JG: The CIHR project grant will support one project studying the role of primary cilia in axonal development. The NYSCF Robertson Neuroscience award is a career award that will support my whole research program focused on assembling a holistic view of how primary cilia convey environmental signals to impact neural development by peeling back the layers of this mystery from gene→cell→circuit→behavior→therapeutics. Due to recent advances in human genetics, we already know that primary cilia have a significant impact on brain development: mutations in 100+ ciliary genes can lead to 30+ human disorders, many of which show severe brain malformations and functional deficits. However, due to the small size of cilia and sophisticated structure, the study of cilia has long been challenged by the lack of tools to study the cilia-specific signaling events.

To solve this problem, for both awards, we aim to create and use the most state-of-the-art technologies in live cell imaging and cell signaling control to dissect primary cilia function with unprecedented power and precision. We aim to not only uncover an undefined cilia-centered, cellular pathway fundamental for brain construction and formation, but also to advance our understanding of how genetic and environmental insults interact to contribute to the causes of neurological disorders.

Q: Are there key findings/discoveries you can tell us about with regard to this research?

JG: We recently found that primary cilia, only a few um long on the neuronal cell soma, can trigger signals that rapidly travel in the whole cell body and elicit neuronal morphological and signaling changes. This phenomenon was never observed before and not quite expected either. This finding points to the exciting picture that primary cilium can function as a remote control to help instruct how neurons respond to their dynamic environment in the brain. A better understanding of this process will potentially bring important insights into how the cells in our brain can constantly adapt to the ever-changing brain chemistry and functional states in health and disease.
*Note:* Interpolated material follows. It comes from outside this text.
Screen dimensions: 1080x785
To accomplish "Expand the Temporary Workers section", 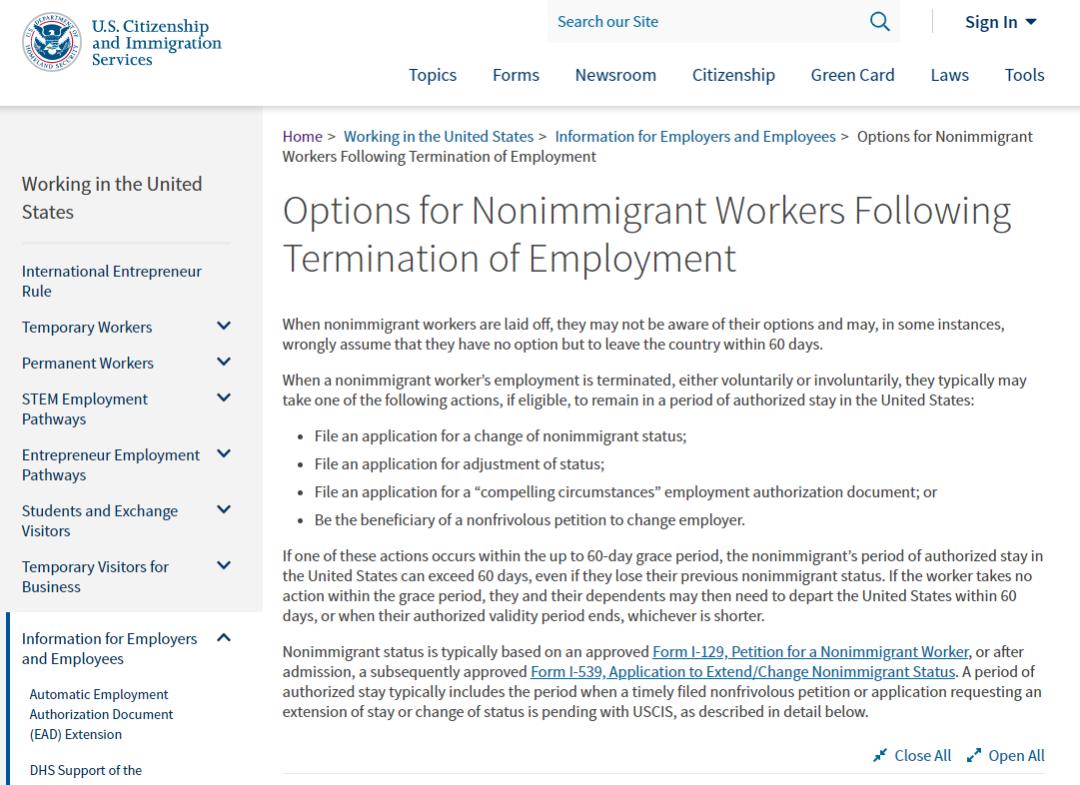I will point(224,326).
Q: Why is this research important, and to whom is it important (people living with autism/intellectual disabilities; other neuroscientists)?

JG: Emerging evidence suggests overlaps in the genetics and etiology of neurodevelopmental disorders such as schizophrenia, autism spectrum disorder (ASD) and intellectual disabilities (ID). The identification of common biological vulnerabilities that underlie the shared pathophysiology is critical for the development of effective therapeutic interventions. We propose that primary cilia, unique in its ability to function as an integrative sensor and conveyor of critical environmental signals during circuit formation, represents one of such biological vulnerability. Thus, primary cilia are associated with common risk factors for a broad range of neurodevelopmental disorders such as ASD and ID. It is possible that ciliary dysfunction is also linked to dementia, Alzheimer’s disease, and brain cancer.

Q: How might this research impact people in the future?

JG: One of our drug screen efforts will tell us how primary cilia may detect a wide range of signals in the brain to mediate both positive and negative effects. For example, cilia can be extremely sensitive to certain environmental factors such as pollutants, food additives, and psychiatric drugs. The knowledge of what factors are stimulating cilia in our brain and what are the consequences of the ciliary activity in brain development and function could open up new lines of pathological mechanistic investigation and novel therapeutic avenues.

Q: You are the lead principle investigator in these studies. Who are the other collaborators, and their roles?

JG: We will start collaborating with a diverse group of scientists within and outside of UCalgary who offer complementary expertise.

Q: Who is funding this research?

JG: Thank you to ACHRI, CSM, CIHR, NSERC, NYSCF

Q: Where can we find more information?

JG: https://www.sciencedirect.com/science/article/pii/S1534580719309360. Developmental Cell, 2019.

Q: Your research sounds fascinating, and is sure to lead to discoveries that result in better outcomes for those living with neurodevelopmental disorders. Congratulations on your success with these two significant awards and thank you for sharing your story with us.